(Entries for finding words and elements)
····················

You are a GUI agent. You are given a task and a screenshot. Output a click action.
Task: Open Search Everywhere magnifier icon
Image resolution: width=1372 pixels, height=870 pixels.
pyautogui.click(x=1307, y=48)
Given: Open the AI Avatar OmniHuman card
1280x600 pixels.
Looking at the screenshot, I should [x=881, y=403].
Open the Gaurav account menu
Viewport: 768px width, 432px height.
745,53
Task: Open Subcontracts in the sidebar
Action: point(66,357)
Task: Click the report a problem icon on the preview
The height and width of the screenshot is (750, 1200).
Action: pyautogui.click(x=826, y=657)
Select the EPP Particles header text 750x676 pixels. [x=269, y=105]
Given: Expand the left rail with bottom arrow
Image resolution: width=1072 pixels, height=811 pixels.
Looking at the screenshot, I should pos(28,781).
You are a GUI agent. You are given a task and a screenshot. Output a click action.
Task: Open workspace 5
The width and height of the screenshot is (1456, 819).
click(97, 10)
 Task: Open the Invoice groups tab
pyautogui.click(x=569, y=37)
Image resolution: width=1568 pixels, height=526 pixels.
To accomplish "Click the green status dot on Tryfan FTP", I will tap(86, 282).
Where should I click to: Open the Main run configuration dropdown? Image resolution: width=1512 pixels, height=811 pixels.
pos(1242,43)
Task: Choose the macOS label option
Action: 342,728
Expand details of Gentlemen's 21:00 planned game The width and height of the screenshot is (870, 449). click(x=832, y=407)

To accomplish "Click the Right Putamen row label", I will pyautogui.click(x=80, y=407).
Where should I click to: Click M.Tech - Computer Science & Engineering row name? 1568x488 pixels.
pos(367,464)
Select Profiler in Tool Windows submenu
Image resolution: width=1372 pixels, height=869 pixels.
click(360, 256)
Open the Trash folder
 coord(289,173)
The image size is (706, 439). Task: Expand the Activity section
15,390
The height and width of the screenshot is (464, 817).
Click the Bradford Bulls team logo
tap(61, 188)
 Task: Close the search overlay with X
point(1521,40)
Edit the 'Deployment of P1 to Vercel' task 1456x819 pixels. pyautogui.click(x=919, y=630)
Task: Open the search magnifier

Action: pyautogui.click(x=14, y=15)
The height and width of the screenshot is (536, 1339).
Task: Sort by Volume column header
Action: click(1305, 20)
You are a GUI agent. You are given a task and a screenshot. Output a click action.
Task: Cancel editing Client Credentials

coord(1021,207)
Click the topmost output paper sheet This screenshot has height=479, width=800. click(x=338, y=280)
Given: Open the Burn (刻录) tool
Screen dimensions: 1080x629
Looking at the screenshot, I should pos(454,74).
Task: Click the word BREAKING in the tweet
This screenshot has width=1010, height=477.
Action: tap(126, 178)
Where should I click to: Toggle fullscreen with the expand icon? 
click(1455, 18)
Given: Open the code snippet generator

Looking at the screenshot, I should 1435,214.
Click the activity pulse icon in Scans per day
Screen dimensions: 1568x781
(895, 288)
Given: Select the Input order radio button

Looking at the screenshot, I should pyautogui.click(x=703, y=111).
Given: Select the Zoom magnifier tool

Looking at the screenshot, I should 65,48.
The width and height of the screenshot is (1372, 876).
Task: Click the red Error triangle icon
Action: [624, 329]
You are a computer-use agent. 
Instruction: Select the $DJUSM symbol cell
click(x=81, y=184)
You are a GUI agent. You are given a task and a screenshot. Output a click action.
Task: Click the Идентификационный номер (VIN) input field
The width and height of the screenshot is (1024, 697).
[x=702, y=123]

····················

- [Stated problem]:
Please return all of the data above line for line, with nothing changed.

- [Answer to this problem]:
You are a GUI agent. You are given a task and a screenshot. Output a click action.
Task: Open Search Everywhere magnifier icon
Image resolution: width=1372 pixels, height=870 pixels.
pyautogui.click(x=1307, y=48)
Given: Open the AI Avatar OmniHuman card
1280x600 pixels.
Looking at the screenshot, I should [x=881, y=403].
Open the Gaurav account menu
Viewport: 768px width, 432px height.
745,53
Task: Open Subcontracts in the sidebar
Action: point(66,357)
Task: Click the report a problem icon on the preview
The height and width of the screenshot is (750, 1200).
Action: pyautogui.click(x=826, y=657)
Select the EPP Particles header text 750x676 pixels. [x=269, y=105]
Given: Expand the left rail with bottom arrow
Image resolution: width=1072 pixels, height=811 pixels.
Looking at the screenshot, I should pos(28,781).
You are a GUI agent. You are given a task and a screenshot. Output a click action.
Task: Open workspace 5
The width and height of the screenshot is (1456, 819).
click(97, 10)
 Task: Open the Invoice groups tab
pyautogui.click(x=569, y=37)
Image resolution: width=1568 pixels, height=526 pixels.
To accomplish "Click the green status dot on Tryfan FTP", I will tap(86, 282).
Where should I click to: Open the Main run configuration dropdown? Image resolution: width=1512 pixels, height=811 pixels.
pos(1242,43)
Task: Choose the macOS label option
Action: 342,728
Expand details of Gentlemen's 21:00 planned game The width and height of the screenshot is (870, 449). click(x=832, y=407)

To accomplish "Click the Right Putamen row label", I will pyautogui.click(x=80, y=407).
Where should I click to: Click M.Tech - Computer Science & Engineering row name? 1568x488 pixels.
pos(367,464)
Select Profiler in Tool Windows submenu
Image resolution: width=1372 pixels, height=869 pixels.
click(360, 256)
Open the Trash folder
 coord(289,173)
The image size is (706, 439). Task: Expand the Activity section
15,390
The height and width of the screenshot is (464, 817).
Click the Bradford Bulls team logo
tap(61, 188)
 Task: Close the search overlay with X
point(1521,40)
Edit the 'Deployment of P1 to Vercel' task 1456x819 pixels. pyautogui.click(x=919, y=630)
Task: Open the search magnifier

Action: pyautogui.click(x=14, y=15)
The height and width of the screenshot is (536, 1339).
Task: Sort by Volume column header
Action: click(1305, 20)
You are a GUI agent. You are given a task and a screenshot. Output a click action.
Task: Cancel editing Client Credentials

coord(1021,207)
Click the topmost output paper sheet This screenshot has height=479, width=800. click(x=338, y=280)
Given: Open the Burn (刻录) tool
Screen dimensions: 1080x629
Looking at the screenshot, I should pos(454,74).
Task: Click the word BREAKING in the tweet
This screenshot has width=1010, height=477.
Action: tap(126, 178)
Where should I click to: Toggle fullscreen with the expand icon? 
click(1455, 18)
Given: Open the code snippet generator

Looking at the screenshot, I should 1435,214.
Click the activity pulse icon in Scans per day
Screen dimensions: 1568x781
(895, 288)
Given: Select the Input order radio button

Looking at the screenshot, I should pyautogui.click(x=703, y=111).
Given: Select the Zoom magnifier tool

Looking at the screenshot, I should 65,48.
The width and height of the screenshot is (1372, 876).
Task: Click the red Error triangle icon
Action: [624, 329]
You are a computer-use agent. 
Instruction: Select the $DJUSM symbol cell
click(x=81, y=184)
You are a GUI agent. You are given a task and a screenshot. Output a click action.
Task: Click the Идентификационный номер (VIN) input field
The width and height of the screenshot is (1024, 697).
[x=702, y=123]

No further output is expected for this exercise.